** Items from a data source **
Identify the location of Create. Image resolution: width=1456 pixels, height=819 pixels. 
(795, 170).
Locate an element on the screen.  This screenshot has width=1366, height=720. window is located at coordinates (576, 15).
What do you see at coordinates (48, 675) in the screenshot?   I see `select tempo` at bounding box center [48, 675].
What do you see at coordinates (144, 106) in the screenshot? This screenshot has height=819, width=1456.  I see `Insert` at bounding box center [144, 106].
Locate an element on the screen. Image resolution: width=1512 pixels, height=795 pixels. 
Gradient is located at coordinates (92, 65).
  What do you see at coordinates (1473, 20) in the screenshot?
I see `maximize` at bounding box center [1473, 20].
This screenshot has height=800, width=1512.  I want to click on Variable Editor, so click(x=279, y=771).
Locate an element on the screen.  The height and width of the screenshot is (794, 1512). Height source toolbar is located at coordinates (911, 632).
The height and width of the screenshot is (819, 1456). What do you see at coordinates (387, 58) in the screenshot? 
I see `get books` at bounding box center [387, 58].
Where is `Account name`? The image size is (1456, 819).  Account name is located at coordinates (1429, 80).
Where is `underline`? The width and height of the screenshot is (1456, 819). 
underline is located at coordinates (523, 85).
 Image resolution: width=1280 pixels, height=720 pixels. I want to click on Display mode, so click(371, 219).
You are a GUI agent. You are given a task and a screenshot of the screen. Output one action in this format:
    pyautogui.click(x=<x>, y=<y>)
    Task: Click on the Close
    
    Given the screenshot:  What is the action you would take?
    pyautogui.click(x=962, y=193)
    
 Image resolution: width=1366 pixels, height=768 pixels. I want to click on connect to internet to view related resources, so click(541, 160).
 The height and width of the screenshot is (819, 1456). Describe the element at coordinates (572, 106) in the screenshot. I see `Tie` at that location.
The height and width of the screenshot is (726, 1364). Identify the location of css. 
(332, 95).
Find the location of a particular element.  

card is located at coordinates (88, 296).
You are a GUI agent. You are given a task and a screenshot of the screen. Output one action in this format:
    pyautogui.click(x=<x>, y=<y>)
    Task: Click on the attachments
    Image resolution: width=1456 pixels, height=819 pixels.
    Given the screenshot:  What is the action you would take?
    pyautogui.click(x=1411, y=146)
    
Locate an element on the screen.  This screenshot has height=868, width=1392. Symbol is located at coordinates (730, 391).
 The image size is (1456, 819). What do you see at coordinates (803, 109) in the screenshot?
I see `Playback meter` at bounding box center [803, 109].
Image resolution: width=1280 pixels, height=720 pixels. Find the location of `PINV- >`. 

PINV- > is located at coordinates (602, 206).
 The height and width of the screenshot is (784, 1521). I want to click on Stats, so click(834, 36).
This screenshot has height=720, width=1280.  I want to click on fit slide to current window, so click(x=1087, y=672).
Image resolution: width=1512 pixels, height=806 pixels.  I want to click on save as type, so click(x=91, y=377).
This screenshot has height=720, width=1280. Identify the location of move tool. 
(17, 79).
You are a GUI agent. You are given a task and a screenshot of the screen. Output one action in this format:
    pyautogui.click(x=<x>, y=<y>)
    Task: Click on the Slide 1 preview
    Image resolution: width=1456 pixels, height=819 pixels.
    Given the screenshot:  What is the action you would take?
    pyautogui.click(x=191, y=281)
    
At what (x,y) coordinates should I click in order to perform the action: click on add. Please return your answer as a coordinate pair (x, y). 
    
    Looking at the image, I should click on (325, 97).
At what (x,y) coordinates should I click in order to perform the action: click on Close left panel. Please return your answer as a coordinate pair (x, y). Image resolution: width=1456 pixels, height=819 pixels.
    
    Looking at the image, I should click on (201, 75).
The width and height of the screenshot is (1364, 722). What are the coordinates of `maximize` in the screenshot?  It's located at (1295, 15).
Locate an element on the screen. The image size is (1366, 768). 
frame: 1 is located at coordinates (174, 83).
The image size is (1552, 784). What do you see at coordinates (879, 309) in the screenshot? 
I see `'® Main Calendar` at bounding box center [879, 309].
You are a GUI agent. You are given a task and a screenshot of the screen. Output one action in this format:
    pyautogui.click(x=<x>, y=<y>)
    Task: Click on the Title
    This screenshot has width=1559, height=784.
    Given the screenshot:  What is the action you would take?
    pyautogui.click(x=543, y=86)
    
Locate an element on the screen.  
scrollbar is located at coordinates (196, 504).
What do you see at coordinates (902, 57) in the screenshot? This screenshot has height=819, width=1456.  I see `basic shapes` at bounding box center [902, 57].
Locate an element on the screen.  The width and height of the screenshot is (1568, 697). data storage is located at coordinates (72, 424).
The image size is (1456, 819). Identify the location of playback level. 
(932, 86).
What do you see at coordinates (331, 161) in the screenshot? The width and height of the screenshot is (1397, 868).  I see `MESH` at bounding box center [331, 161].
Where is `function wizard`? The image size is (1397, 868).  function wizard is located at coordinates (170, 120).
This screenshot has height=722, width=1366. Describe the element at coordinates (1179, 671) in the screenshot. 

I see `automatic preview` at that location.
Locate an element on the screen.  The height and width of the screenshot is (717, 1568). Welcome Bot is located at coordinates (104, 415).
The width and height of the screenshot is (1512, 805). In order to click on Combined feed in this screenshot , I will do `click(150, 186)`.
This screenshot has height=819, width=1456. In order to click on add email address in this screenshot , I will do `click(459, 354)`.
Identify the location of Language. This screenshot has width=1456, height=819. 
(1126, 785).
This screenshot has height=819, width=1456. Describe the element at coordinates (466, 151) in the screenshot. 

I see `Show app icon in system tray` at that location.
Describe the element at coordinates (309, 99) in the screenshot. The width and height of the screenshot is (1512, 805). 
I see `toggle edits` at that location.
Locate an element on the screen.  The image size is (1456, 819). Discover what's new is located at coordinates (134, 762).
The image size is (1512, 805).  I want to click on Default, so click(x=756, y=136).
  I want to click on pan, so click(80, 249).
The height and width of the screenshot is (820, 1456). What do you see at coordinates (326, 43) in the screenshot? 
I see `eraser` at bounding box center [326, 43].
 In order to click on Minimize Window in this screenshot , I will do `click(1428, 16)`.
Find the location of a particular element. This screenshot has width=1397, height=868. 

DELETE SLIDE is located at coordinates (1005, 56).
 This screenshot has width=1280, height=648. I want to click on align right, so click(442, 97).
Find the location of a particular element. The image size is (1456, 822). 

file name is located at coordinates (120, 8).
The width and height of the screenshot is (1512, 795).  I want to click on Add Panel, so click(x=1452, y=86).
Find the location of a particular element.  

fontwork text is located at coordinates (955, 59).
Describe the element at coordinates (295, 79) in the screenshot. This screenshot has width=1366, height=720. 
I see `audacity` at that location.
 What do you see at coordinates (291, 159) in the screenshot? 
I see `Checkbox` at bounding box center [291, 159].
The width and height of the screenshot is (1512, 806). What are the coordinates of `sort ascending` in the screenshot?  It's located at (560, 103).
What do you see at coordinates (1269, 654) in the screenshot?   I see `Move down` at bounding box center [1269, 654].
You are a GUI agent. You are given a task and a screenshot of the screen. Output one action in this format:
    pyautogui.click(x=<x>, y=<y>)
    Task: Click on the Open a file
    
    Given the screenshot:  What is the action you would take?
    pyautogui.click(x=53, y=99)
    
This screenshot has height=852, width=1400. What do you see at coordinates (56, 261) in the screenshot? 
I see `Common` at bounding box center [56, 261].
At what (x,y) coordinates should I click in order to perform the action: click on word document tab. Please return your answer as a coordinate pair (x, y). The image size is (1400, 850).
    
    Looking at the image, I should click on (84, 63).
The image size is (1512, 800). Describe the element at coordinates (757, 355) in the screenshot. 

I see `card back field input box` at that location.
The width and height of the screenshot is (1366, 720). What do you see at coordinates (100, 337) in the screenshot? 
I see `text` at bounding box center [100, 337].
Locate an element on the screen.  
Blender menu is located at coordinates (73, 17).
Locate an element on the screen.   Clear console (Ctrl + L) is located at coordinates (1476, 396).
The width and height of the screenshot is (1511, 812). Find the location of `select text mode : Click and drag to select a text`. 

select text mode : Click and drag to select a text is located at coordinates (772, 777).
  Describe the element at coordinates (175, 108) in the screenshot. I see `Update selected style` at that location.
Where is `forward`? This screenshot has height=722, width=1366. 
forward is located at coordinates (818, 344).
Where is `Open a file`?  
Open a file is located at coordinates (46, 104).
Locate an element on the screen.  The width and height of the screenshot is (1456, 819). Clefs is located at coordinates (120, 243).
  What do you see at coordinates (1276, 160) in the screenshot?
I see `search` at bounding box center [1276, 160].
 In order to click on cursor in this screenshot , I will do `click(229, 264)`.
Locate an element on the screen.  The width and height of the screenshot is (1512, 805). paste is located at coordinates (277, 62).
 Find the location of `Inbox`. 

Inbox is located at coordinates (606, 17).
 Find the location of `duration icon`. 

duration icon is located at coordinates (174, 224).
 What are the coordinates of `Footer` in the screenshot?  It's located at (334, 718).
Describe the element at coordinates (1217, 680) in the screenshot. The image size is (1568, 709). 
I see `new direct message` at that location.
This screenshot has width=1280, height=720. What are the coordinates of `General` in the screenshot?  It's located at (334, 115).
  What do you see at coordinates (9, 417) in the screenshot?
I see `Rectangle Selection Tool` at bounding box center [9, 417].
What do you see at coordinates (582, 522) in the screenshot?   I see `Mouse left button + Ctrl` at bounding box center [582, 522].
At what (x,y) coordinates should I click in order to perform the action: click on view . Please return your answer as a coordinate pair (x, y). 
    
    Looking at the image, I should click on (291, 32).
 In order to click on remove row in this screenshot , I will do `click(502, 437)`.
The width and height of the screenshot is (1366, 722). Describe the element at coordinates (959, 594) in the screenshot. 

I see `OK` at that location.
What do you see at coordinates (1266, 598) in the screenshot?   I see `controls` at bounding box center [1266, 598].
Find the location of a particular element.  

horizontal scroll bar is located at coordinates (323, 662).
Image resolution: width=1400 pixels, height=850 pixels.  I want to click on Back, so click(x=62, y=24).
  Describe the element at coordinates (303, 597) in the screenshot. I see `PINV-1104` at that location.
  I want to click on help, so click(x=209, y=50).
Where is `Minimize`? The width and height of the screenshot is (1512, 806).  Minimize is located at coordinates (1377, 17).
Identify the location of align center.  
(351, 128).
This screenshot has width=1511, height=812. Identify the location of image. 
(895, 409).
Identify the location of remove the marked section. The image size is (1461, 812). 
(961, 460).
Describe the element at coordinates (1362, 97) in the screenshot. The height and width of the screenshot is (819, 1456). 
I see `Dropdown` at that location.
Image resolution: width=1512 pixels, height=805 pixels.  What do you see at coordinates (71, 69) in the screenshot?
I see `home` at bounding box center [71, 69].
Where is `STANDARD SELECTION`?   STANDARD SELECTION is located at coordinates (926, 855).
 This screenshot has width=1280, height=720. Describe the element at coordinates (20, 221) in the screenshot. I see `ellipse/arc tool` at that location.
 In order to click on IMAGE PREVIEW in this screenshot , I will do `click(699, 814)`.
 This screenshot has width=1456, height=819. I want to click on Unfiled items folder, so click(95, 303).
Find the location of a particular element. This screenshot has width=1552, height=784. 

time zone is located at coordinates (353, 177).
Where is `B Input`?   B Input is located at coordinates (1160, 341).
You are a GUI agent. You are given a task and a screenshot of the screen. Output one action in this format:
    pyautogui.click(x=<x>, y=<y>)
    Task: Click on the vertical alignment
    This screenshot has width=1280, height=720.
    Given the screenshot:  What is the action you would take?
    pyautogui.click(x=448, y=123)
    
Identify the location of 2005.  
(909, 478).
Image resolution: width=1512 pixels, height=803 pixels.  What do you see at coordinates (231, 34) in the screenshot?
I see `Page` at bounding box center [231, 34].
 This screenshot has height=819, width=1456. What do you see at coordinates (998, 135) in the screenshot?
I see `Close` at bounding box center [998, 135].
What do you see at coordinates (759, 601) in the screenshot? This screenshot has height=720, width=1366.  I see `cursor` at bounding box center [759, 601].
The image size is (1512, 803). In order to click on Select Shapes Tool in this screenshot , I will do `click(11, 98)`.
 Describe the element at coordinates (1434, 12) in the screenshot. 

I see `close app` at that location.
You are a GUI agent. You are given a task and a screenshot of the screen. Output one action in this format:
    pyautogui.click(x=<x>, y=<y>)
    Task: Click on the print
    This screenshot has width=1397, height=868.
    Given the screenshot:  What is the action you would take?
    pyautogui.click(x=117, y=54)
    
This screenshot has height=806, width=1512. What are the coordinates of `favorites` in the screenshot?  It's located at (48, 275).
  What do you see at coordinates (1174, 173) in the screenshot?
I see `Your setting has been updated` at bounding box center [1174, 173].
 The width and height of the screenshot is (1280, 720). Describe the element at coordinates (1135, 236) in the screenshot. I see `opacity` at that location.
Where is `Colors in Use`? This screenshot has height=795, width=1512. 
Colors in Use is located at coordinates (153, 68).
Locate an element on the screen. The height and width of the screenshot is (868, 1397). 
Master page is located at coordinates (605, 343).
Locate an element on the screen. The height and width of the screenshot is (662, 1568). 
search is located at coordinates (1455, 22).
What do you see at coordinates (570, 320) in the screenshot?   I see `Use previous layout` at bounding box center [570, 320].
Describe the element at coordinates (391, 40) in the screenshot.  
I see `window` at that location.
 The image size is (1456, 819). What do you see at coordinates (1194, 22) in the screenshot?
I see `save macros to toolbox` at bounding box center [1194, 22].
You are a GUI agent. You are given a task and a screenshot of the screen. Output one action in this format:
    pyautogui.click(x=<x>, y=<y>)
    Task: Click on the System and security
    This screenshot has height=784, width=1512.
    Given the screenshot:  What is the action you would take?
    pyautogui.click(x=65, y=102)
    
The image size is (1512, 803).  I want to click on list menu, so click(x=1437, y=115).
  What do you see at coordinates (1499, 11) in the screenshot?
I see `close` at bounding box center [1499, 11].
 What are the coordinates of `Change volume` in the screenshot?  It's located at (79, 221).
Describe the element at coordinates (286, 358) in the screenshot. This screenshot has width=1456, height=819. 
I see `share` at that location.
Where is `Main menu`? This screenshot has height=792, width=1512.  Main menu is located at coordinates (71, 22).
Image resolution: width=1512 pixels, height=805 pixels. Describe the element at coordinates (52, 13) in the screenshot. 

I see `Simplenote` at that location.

** TASK GOAL **
Edit the data from the line containing "The height and width of the screenshot is (726, 1364)." through the line containing "pyautogui.click(x=1411, y=146)", changing "attachments" to "files" and leaving everything else unchanged. Give back only those lines.

** RESPONSE TO THIS TASK **
The height and width of the screenshot is (726, 1364). Identify the location of css. 
(332, 95).
Find the location of a particular element.  

card is located at coordinates (88, 296).
You are a GUI agent. You are given a task and a screenshot of the screen. Output one action in this format:
    pyautogui.click(x=<x>, y=<y>)
    Task: Click on the files
    Image resolution: width=1456 pixels, height=819 pixels.
    Given the screenshot:  What is the action you would take?
    pyautogui.click(x=1411, y=146)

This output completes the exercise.